Extrait du texte –
◇ ◇ ◇ ◇ ◇ ◇ ◇
Paulank Brockagh, la crack de Sam Griffiths, tire sa révérence et retrouve les prés de sa jeunesse

Il y a tout juste une semaine, Paulank Brockagh, la fabuleuse crack de l’Australien Sam Griffiths, a regagné l’écurie où elle avait le jour, à Wicklow en Irlande. La fin d’un fabuleux chapitre de la vie de cette jument, lauréate du CCI 5*-L de Badminton en 2014, puis médaillée de bronze par équipes et quatrième en individuel des Jeux olympiques de Rio 2016. Et peut-être, qui sait, le début d’un autre… Retour sur la carrière d’une championne à la personnalité bien trempée.



La jument pose ici avec celui qui l’a montée pendant dix ans.

La jument pose ici avec celui qui l’a montée pendant dix ans.

© Collection privée

Mardi dernier, juste avant la tombée de la nuit, un camion est entré dans une écurie du comté de Wicklow, en Irlande, et lorsque la rampe a été abaissée, une jolie jument bai a vécu le début d’un retour aux sources. Cela faisait dix ans que Paulank Brockagh (ISH, Touchdown), plus connue sous le nom de Brocks, avait été chargée dans un van par sa naisseuse, Paula Cullen, pour un voyage vers les écuries de Sam Griffiths, cavalier australien de concours complet installé dans le Dorset, en Grande-Bretagne, d’où une glorieuse histoire a commencé à s’écrire.
◇ ◇ ◇ ◇ ◇ ◇ ◇
Données fournies –
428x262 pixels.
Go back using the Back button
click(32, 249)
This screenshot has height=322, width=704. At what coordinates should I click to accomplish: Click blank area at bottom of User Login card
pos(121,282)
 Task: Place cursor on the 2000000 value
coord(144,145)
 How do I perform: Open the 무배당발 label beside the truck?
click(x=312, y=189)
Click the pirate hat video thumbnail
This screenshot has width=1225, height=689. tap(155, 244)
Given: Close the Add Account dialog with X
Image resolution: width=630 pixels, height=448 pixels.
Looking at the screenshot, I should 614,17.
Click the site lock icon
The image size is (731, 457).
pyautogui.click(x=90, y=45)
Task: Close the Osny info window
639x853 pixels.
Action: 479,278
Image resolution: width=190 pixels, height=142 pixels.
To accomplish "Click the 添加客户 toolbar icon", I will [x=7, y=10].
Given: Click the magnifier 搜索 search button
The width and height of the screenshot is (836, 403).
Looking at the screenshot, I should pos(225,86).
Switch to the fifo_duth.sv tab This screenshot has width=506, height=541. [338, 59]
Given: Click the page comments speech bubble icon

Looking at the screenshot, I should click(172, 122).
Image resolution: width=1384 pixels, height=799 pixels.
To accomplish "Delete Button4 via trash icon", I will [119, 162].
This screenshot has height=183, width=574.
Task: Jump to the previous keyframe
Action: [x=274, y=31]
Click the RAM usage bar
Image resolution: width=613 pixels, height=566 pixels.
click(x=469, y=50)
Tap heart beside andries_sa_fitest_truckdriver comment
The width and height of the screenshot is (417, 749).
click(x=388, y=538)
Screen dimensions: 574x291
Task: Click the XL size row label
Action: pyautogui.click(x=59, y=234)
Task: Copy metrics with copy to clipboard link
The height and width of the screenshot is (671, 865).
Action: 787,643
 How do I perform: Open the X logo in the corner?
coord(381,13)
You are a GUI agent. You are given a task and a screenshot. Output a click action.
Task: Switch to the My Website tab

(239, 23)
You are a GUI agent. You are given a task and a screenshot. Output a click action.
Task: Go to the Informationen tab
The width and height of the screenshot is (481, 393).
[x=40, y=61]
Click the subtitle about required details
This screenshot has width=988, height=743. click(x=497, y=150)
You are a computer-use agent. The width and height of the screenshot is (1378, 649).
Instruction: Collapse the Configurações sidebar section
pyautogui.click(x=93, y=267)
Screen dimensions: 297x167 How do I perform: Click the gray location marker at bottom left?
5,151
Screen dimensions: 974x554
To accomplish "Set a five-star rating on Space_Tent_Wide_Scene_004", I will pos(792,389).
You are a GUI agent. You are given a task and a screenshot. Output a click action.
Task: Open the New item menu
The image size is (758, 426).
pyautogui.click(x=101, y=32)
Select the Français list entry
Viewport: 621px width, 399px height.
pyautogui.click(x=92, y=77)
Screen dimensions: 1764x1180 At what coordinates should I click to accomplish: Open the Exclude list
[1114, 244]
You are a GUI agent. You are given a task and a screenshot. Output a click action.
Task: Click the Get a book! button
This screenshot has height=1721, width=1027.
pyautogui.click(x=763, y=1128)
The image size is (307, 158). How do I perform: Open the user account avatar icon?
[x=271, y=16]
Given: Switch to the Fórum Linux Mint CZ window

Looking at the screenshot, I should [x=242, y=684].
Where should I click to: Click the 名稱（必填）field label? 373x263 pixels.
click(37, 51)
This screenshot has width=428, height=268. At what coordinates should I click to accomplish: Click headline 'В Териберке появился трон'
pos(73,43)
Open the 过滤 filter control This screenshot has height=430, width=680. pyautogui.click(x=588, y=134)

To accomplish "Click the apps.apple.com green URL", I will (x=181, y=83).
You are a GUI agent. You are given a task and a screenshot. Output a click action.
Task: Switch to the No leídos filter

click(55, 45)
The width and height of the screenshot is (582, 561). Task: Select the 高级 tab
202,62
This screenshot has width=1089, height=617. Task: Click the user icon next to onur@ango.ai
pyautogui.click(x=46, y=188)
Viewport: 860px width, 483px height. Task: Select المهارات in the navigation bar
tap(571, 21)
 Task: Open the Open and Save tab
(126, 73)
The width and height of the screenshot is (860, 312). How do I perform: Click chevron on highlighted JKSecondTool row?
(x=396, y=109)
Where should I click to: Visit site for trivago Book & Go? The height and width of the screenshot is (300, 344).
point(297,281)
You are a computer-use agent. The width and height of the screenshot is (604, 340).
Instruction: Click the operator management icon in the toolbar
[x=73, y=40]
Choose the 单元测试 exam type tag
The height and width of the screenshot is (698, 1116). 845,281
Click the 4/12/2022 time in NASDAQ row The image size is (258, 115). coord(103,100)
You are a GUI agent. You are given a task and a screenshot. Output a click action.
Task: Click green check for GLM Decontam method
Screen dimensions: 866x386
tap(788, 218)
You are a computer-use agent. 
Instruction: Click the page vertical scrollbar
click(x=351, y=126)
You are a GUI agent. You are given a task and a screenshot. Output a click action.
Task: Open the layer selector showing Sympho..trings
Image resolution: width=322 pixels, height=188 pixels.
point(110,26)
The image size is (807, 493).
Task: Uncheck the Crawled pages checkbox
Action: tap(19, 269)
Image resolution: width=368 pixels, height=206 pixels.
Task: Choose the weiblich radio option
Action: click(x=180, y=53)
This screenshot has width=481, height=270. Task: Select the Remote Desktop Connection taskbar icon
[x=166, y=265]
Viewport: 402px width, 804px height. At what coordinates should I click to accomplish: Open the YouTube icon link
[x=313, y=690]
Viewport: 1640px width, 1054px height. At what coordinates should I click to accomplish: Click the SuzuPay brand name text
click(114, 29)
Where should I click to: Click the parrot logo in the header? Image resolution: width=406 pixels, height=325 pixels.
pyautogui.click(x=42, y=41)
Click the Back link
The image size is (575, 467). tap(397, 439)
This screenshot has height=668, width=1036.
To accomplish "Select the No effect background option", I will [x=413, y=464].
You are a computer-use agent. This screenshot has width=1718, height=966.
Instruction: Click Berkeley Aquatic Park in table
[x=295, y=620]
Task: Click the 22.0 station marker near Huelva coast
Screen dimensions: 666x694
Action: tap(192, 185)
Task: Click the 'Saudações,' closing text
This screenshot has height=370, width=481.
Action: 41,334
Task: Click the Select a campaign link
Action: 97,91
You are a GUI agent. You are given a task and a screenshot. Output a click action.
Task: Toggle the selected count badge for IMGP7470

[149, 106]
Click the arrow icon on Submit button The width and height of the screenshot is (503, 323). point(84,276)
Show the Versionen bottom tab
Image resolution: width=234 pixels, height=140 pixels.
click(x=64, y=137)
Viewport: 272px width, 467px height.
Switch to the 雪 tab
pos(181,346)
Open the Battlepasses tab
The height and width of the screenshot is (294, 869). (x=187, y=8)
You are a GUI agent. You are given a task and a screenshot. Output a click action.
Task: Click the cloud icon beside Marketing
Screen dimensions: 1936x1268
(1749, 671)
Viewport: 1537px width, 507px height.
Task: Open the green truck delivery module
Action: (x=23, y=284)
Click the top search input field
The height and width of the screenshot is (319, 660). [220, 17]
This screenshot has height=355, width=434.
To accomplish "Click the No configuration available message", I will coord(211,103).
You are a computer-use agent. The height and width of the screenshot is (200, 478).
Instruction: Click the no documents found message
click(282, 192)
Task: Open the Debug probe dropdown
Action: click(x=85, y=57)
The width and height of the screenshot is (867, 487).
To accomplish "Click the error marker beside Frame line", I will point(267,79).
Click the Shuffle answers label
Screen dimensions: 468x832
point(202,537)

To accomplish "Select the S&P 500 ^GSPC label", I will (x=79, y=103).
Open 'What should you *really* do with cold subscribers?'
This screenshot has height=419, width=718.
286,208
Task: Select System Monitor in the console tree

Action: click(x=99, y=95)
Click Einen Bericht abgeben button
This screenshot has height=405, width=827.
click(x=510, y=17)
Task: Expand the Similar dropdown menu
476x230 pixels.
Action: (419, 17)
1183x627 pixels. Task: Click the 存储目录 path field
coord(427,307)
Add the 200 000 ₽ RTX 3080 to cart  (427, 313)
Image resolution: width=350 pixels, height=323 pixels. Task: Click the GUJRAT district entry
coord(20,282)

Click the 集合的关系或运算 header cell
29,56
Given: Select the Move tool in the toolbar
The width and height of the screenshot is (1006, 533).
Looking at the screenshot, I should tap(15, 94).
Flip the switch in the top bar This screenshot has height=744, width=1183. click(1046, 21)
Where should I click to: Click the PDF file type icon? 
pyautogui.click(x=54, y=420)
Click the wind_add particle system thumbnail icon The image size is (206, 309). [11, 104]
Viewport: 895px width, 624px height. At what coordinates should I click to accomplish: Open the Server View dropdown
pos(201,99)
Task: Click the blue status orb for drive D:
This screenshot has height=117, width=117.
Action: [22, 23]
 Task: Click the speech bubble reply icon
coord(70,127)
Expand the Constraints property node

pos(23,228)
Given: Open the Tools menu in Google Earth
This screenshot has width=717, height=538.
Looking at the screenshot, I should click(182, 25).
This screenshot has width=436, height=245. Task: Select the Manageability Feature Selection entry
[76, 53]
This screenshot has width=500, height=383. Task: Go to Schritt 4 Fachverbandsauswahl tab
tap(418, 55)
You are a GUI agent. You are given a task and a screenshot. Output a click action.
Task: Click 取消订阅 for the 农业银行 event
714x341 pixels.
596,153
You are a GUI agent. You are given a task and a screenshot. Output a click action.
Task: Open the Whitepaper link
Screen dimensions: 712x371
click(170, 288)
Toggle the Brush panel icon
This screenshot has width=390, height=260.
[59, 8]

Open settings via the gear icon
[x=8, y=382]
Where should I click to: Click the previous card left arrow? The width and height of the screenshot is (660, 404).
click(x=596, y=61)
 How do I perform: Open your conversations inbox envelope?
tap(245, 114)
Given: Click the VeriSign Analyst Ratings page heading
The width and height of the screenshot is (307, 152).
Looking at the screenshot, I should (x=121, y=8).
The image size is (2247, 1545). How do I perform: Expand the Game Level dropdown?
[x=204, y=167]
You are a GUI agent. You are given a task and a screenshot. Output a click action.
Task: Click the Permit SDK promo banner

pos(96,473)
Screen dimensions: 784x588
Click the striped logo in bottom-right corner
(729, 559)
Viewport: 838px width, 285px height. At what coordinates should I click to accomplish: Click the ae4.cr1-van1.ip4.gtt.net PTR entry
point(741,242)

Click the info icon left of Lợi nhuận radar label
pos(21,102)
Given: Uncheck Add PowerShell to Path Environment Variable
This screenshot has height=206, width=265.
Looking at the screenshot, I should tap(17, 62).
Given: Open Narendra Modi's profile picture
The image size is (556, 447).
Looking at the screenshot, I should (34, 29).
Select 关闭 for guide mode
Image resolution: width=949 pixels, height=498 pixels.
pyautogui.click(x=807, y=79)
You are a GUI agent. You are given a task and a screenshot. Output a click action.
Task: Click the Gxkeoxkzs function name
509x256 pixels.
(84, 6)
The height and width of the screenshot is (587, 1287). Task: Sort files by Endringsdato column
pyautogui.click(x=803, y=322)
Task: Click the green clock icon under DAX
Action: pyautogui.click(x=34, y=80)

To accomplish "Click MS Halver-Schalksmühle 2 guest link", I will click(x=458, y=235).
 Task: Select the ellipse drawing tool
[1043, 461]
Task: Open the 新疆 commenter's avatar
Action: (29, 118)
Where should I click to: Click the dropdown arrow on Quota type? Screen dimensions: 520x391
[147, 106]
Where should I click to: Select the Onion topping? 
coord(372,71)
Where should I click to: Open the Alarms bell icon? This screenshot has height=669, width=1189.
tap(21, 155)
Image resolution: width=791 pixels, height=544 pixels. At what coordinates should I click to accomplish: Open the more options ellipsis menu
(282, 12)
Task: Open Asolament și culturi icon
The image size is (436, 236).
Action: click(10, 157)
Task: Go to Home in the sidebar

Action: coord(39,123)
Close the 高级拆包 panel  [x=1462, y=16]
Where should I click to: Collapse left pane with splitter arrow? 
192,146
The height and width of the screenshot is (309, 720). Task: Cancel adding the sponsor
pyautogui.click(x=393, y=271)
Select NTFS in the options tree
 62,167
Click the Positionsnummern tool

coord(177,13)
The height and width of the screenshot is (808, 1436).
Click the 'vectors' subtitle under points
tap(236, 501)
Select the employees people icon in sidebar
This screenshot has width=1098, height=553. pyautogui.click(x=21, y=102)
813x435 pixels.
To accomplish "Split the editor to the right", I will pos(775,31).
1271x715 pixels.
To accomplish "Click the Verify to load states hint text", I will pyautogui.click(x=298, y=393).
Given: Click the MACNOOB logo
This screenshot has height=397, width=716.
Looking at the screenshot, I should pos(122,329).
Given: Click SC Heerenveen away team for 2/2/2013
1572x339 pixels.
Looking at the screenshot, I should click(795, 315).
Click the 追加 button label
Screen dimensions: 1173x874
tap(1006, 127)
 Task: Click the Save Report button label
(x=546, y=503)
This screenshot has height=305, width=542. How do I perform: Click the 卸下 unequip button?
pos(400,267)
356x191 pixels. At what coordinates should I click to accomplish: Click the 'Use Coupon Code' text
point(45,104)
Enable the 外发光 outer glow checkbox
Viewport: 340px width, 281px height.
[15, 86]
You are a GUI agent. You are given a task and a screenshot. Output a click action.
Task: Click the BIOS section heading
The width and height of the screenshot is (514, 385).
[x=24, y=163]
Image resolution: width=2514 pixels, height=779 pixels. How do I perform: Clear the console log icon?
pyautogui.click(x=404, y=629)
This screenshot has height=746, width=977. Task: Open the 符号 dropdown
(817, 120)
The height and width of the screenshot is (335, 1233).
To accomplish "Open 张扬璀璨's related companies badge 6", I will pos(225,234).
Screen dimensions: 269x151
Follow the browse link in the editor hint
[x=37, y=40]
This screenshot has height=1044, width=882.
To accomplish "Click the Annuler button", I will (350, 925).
◇ ◇ ◇ ◇ ◇ ◇ ◇
Consigne A – Traduisez en anglais cette phrase de l'extrait sur Paulank Brockagh : « La jument pose ici avec celui qui l’a montée pendant dix ans. »
Consigne B – Réécrivez les lignes de données depuis la première jusqu'à celle qui contient « pos(121,282) » incluse, en remplaçant « User Login » par « Account Login » sans rien changer d'autre, et ne donnez que ces lignes.
L'extrait et les lignes de données n'ont pas la même origine.

Résultat attendu A – Here the mare poses with the man who rode her for ten years.

Résultat attendu B –
428x262 pixels.
Go back using the Back button
click(32, 249)
This screenshot has height=322, width=704. At what coordinates should I click to accomplish: Click blank area at bottom of Account Login card
pos(121,282)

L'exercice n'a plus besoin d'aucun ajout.